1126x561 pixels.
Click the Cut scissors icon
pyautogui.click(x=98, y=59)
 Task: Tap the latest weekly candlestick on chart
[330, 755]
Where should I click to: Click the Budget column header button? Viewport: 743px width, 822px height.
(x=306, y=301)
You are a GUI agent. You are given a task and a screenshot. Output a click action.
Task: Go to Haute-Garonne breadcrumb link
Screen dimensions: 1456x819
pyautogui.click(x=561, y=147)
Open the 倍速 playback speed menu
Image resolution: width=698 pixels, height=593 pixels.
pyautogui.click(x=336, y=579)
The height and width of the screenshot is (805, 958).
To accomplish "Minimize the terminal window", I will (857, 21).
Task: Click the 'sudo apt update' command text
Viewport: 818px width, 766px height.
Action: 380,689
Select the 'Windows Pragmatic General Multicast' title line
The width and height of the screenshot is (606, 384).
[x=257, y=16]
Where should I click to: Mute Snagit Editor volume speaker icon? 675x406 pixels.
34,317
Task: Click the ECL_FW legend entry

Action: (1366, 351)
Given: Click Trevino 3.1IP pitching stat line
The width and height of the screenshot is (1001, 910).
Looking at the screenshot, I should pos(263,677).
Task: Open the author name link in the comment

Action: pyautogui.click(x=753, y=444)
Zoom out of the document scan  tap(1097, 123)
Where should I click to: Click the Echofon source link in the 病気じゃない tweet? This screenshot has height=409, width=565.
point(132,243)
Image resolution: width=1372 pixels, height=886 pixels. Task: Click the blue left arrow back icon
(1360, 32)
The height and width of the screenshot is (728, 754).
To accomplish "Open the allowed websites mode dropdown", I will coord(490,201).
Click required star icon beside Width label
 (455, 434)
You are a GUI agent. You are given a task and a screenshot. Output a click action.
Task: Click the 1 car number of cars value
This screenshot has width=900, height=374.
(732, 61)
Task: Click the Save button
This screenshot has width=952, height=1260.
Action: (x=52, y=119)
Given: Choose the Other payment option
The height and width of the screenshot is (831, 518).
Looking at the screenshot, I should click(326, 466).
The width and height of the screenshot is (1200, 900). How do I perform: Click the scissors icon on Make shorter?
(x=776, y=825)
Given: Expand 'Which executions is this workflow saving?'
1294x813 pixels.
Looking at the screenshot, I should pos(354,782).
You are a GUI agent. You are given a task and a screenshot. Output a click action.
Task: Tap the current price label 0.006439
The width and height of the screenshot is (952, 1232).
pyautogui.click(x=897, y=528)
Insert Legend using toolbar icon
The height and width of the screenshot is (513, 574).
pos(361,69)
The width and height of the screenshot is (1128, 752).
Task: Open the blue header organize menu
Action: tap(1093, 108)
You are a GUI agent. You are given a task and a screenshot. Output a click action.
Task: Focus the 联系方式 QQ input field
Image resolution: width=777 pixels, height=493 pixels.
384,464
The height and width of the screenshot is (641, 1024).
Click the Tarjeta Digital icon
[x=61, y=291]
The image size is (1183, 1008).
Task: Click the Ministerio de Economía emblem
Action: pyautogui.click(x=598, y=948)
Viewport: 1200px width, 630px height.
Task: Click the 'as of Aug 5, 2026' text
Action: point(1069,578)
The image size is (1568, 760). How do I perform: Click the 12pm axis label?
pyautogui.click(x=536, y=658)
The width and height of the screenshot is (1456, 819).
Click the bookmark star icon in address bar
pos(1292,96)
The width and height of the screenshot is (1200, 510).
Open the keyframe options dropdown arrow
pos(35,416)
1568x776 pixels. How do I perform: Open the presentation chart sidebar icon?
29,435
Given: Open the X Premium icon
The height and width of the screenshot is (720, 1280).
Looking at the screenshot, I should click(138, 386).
· · ·
Duplicate the listing above, beginning at its first line and stopping after the line that contains "Looking at the screenshot, I should pos(263,677).".

1126x561 pixels.
Click the Cut scissors icon
pyautogui.click(x=98, y=59)
 Task: Tap the latest weekly candlestick on chart
[330, 755]
Where should I click to: Click the Budget column header button? Viewport: 743px width, 822px height.
(x=306, y=301)
You are a GUI agent. You are given a task and a screenshot. Output a click action.
Task: Go to Haute-Garonne breadcrumb link
Screen dimensions: 1456x819
pyautogui.click(x=561, y=147)
Open the 倍速 playback speed menu
Image resolution: width=698 pixels, height=593 pixels.
pyautogui.click(x=336, y=579)
The height and width of the screenshot is (805, 958).
To accomplish "Minimize the terminal window", I will (857, 21).
Task: Click the 'sudo apt update' command text
Viewport: 818px width, 766px height.
Action: 380,689
Select the 'Windows Pragmatic General Multicast' title line
The width and height of the screenshot is (606, 384).
[x=257, y=16]
Where should I click to: Mute Snagit Editor volume speaker icon? 675x406 pixels.
34,317
Task: Click the ECL_FW legend entry

Action: (1366, 351)
Given: Click Trevino 3.1IP pitching stat line
The width and height of the screenshot is (1001, 910).
Looking at the screenshot, I should pos(263,677).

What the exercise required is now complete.